**Document extract:**

Heatmap of Log10 transformed read counts of top 10 most abundant genera identified in semen samples. Samples clustered into three major microbiota groups based mainly on dominance by Streptococcus (Cluster 1), Prevotella (Cluster 2), or Lactobacillus and Gardnerella (Cluster 3). (n=223, Ward’s linkage). B) Silhouette scores of individual samples within each cluster. C) Relative abundance of the top 6 most abundant genera within each cluster. D) Species richness (p<0.0001; Kruskal-Wallis test) and E) alpha diversity (p<0.0001; Kruskal-Wallis test) significantly differed across clusters. F) Assessment of bacterial load using qPCR showed Clusters 2 and 3 have significantly higher bacterial loads compared to Cluster 1 Dunn’s multiple comparison test was used as a post-hoc test for between group comparisons (*p<0.05, ****p<0.0001).

**Available data:**
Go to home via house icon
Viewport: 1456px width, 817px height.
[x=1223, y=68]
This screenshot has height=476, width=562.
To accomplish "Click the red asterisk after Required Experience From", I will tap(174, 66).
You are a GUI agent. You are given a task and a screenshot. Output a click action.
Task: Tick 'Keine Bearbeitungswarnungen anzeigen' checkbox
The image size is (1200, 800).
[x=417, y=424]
...
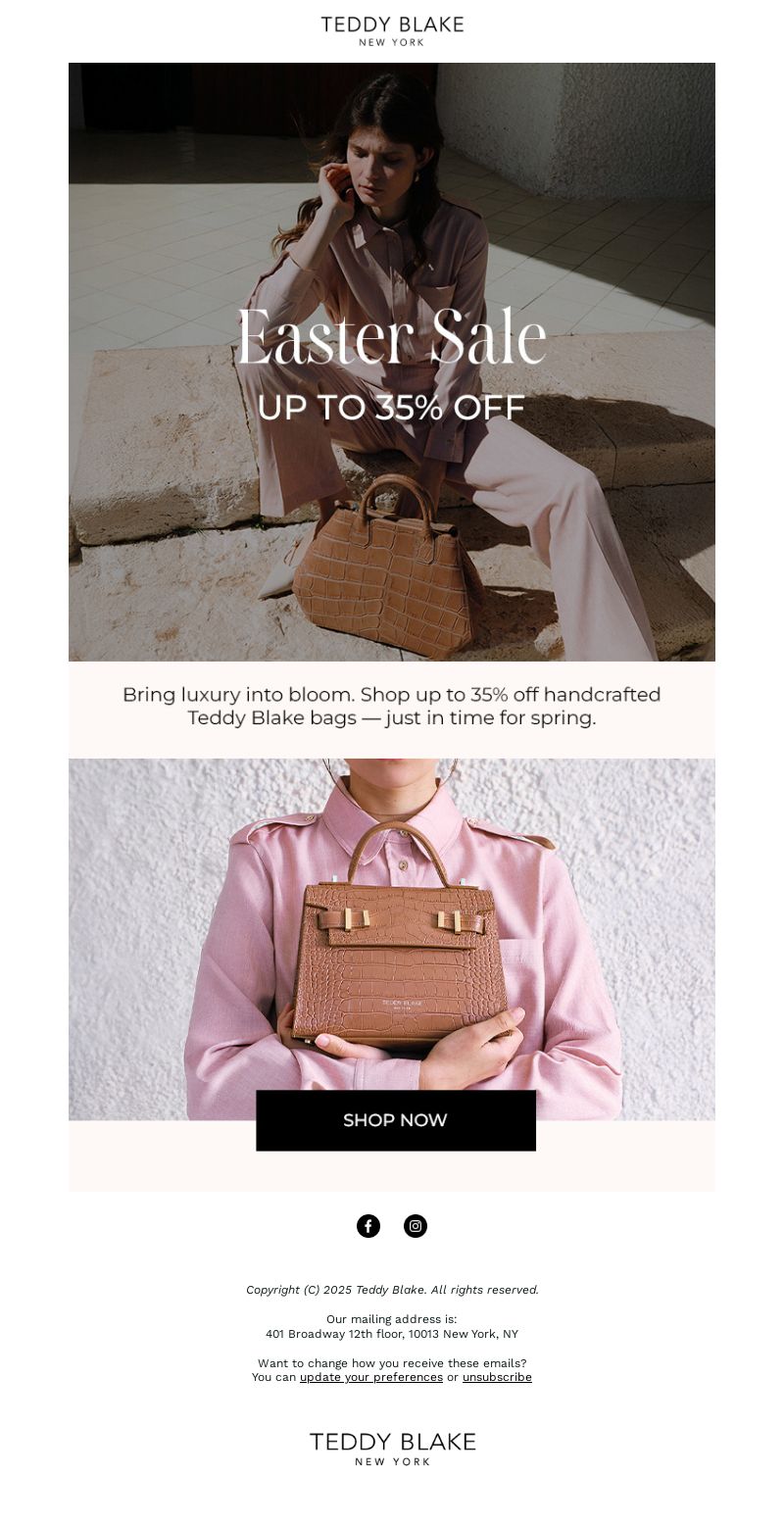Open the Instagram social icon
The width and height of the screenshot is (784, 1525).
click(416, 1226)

**Task instructions:**
**1.** List every bacterial genus named in the figure caption on semen microbiota above.
**2.** Summarize the figure caption on semen microbiota in two sentences.
**3.** Write a continuation of the figure caption on semen microbiota, starting after its final sentence.

**Numbered answers:**
**1.** Streptococcus, Prevotella, Lactobacillus, Gardnerella

**2.** The 223 semen samples clustered into three major microbiota groups, dominated mainly by Streptococcus (Cluster 1), Prevotella (Cluster 2), or Lactobacillus and Gardnerella (Cluster 3). Species richness and alpha diversity differed significantly across these clusters, and qPCR showed that Clusters 2 and 3 had significantly higher bacterial loads than Cluster 1.

**3.**
Bacterial richness, diversity and load were similar between all patient groups examined in the study (Supplementary Figure 4). Similarly, no significant associations between bacterial clusters, richness, diversity or load with seminal parameters, sperm DNA fragmentation or semen ROS were observed (Supplementary Tables 2-3). Several organisms at genera level, identified variably in the literature as responsible for genito-urinary infection, whilst ASVs in the data set did not reach the prevalence criteria (present in at last 25% of the samples) to be carried forward to regression modelling (29) (30) (21). This included Chlamydia, Ureaplasma, Neisseria, Mycoplasma and Escherichia. However, several associations (p<0.05) between relative abundance of specific bacterial genera and key sperm parameters were observed (Table 2). For example, increased sperm DNA fragmentation was positively associated with increased relative abundance of Porphyromonas and Varibaculum and inversely correlated with Cutibacterium and Finegoldia. ROS was positively associated with Lactobacillus species relative abundance, with analyses performed at species level taxonomy indicating that this relationship was largely driven by L. iners (p=0.04; Table 3). In contrast, Corynebacterium was inversely associated with ROS and positively associated with semen volume. Of note, the genera Flavobacterium was positively associated with both abnormal semen quality and sperm morphology and in both cases, withstood FDR correction for multiple testing (q=0.02 and q=0.01, respectively) (Table 2) (Figure 2). Consistent with this, a positive association between an unidentified species of Flavobacterium and semen quality was also observed (q=0.01, Table 3).

Relative abundance and prevalence matrices of Flavobacterium in relation to semen quality and morphology.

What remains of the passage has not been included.